I shrugged. I didn’t understand exactly what she meant.
“I’m just saying, women who have already been in a camp for months, women who have had the last of their vital essence drained from them, women no longer able to work — are typically not terribly sexually attractive. Or beautiful, as you say.”
I didn’t know what to say to this. Grandma Sylvia’s beauty had always been presented to me as the reason for her salvation. I had never questioned it. But now, as I sat there with Justine, a more horrifying prospect presented itself to me: that maybe the guard’s desire had been awakened not by admiration, but by pity. Perhaps some internal calibration in him had been rewired by his work in the camps, so that desire and pity were one and the same. I thought, involuntarily, of the boy who masturbated onto images of stars. Of Vera’s question: “What else could cause God to feel desire?”
“Well, I don’t know,” I said finally. “That was always the story I was told.”
“I’ll see what I can dig up,” Justine said, concluding our brief meeting with a smile so formal it gave me the shivers.
As I walked home through the winding streets, I kept thinking of her phrase “what I can dig up.” Maybe because we had just come back from a trip to the cemetery with Darius, the phrase seemed to have a sinister, grave-robbing ring to it. The morning had been foggy and the graveyard eerie. Darius pointed out that some of the Christian headstones in the shape of crosses were carved to look like tree branches. Stone transmuted into wood transmuted into a cross. Almost as though the cross wouldn’t mean anything if it weren’t made of wood. And this too had to do with life and death and resurrection: trees, the way they lost their leaves and then were reborn each spring. It was a pagan thing, Darius said, the love of trees.
That was another part of the puzzle of Vilnius: its pagan roots. “The pagans of Lithuania were really appalling to our first visitors,” Darius had said, laughing. “A priest from Italy claimed that there were people in the forest outside of Vilna who worshipped fat black lizards as gods and kept them in their homes as pets. And of course, most of the houses were built without chimneys and so blindness was almost an epidemic, from all the smoke. They used to say that nowhere in the world were there as many blind people as in Vilnius. Well!”
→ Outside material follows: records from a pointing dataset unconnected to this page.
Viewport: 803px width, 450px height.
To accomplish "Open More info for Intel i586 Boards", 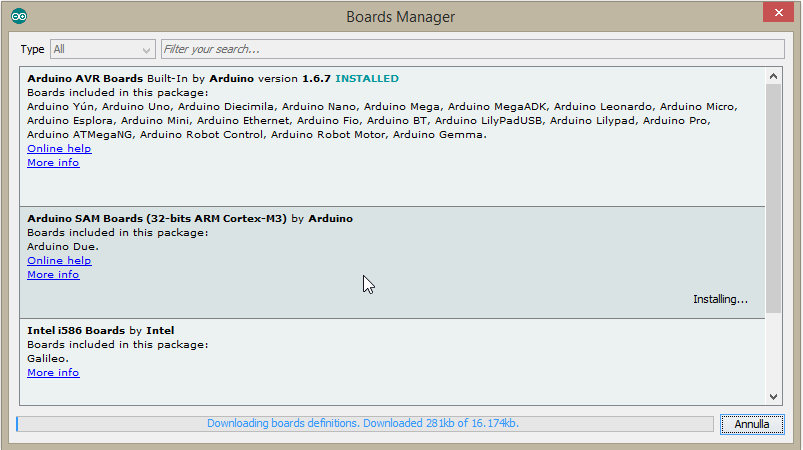I will click(53, 373).
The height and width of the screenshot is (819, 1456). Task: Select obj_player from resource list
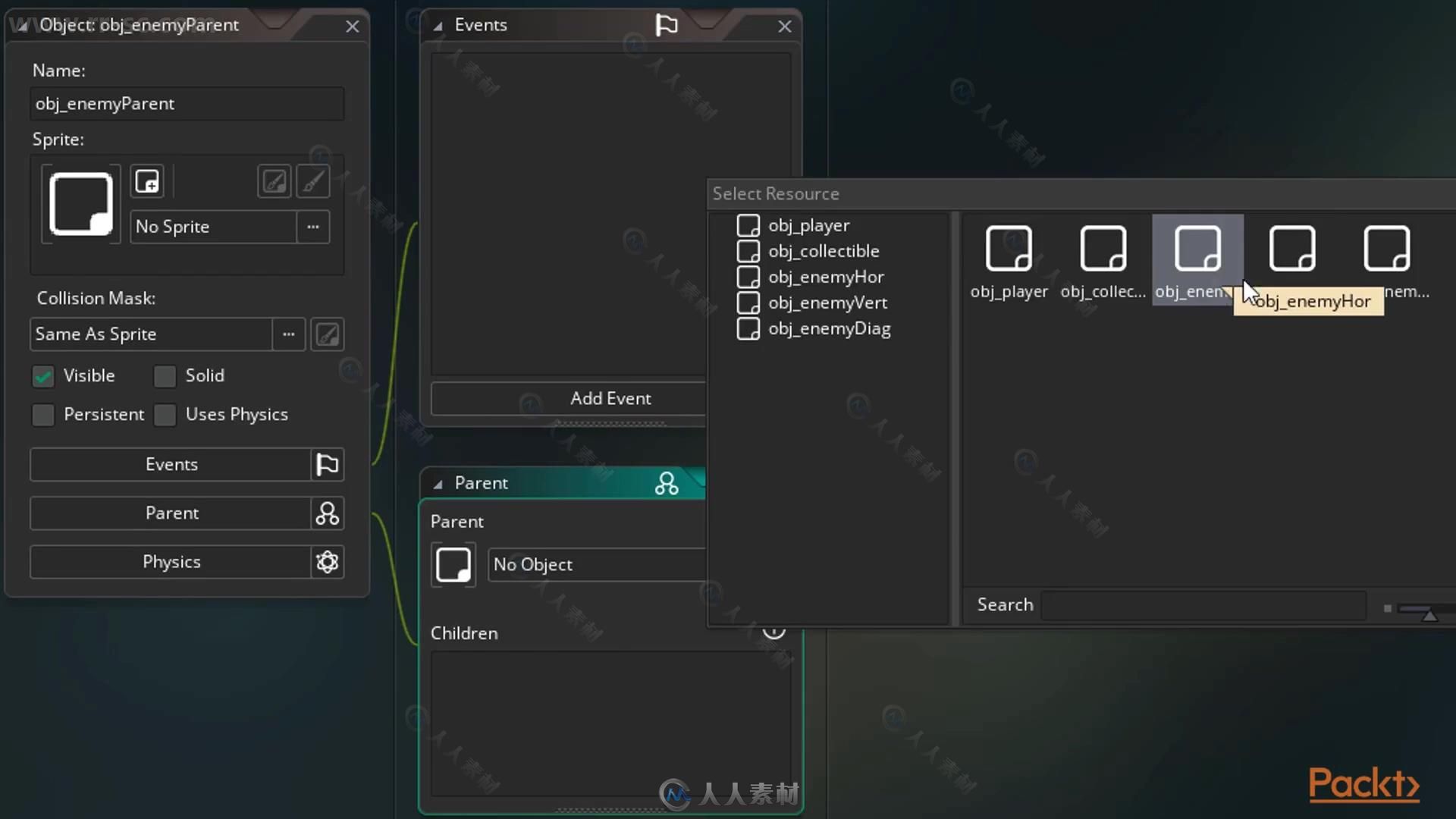point(807,225)
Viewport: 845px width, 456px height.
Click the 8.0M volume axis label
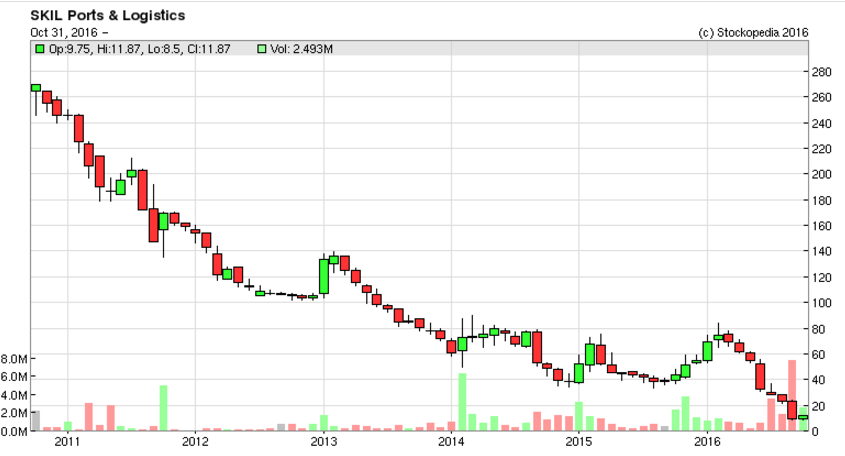(15, 358)
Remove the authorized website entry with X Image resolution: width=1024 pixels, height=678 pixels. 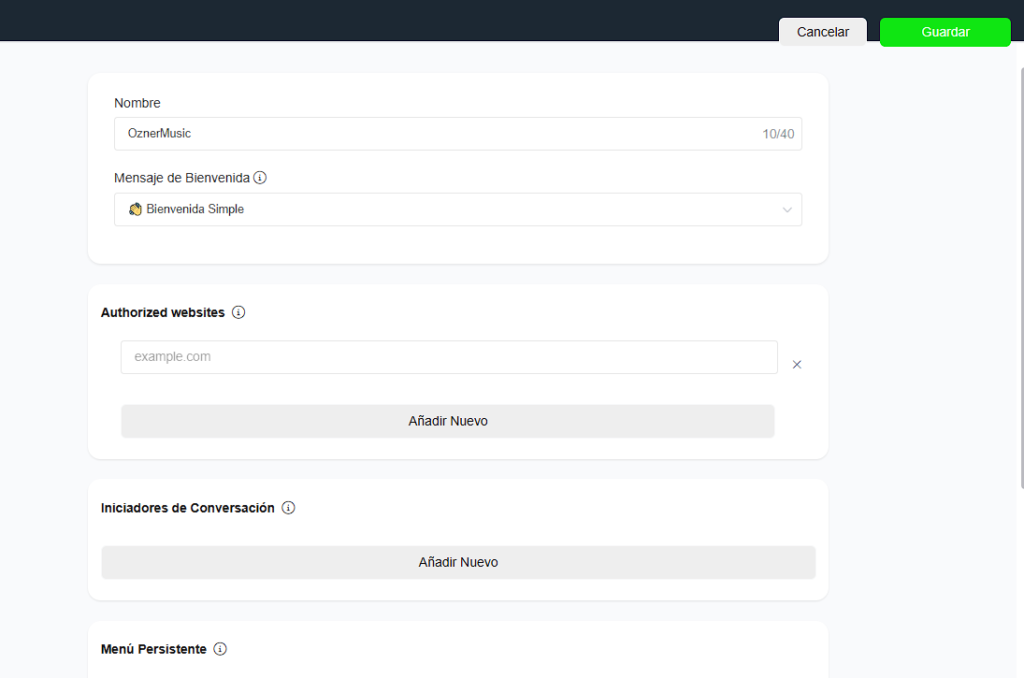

I wondered if Grandma Sylvia had had any lingering pagan sentiment, even though she was a Pole. I thought of the way she devoted herself to the garden, the way she preferred the company of plants to the company of most people. She’d had a real drinking problem when my mother was young, but all of that was over by the time I was a child. By then she was just a cranky old woman obsessed with her rosebushes. I had never wondered before why she had named my mother Rose, but now it seemed possible that the name was terribly literal: Perhaps she had just really liked roses. Maybe Grandma Sylvia was secretly a pagan. It was a comforting idea. Maybe her fierce pagan heart was what made it so easy for her to let the fabric of Catholicism slip from her hands, like a curtain that was simply drawn away. We had never needed it. We had only ever been pretending to believe. Or maybe what she had learned fighting in the forests had made the nicety of God an impossibility for her. And after God, what was there besides the simple beauty of plants?
On the bus on the way back from the cemetery, I had wound up next to Darius, standing in the aisle, clinging to the straps as the bus navigated the narrow curves of the old streets. I said something, something stupid, about how the tour was sometimes depressing, so much death.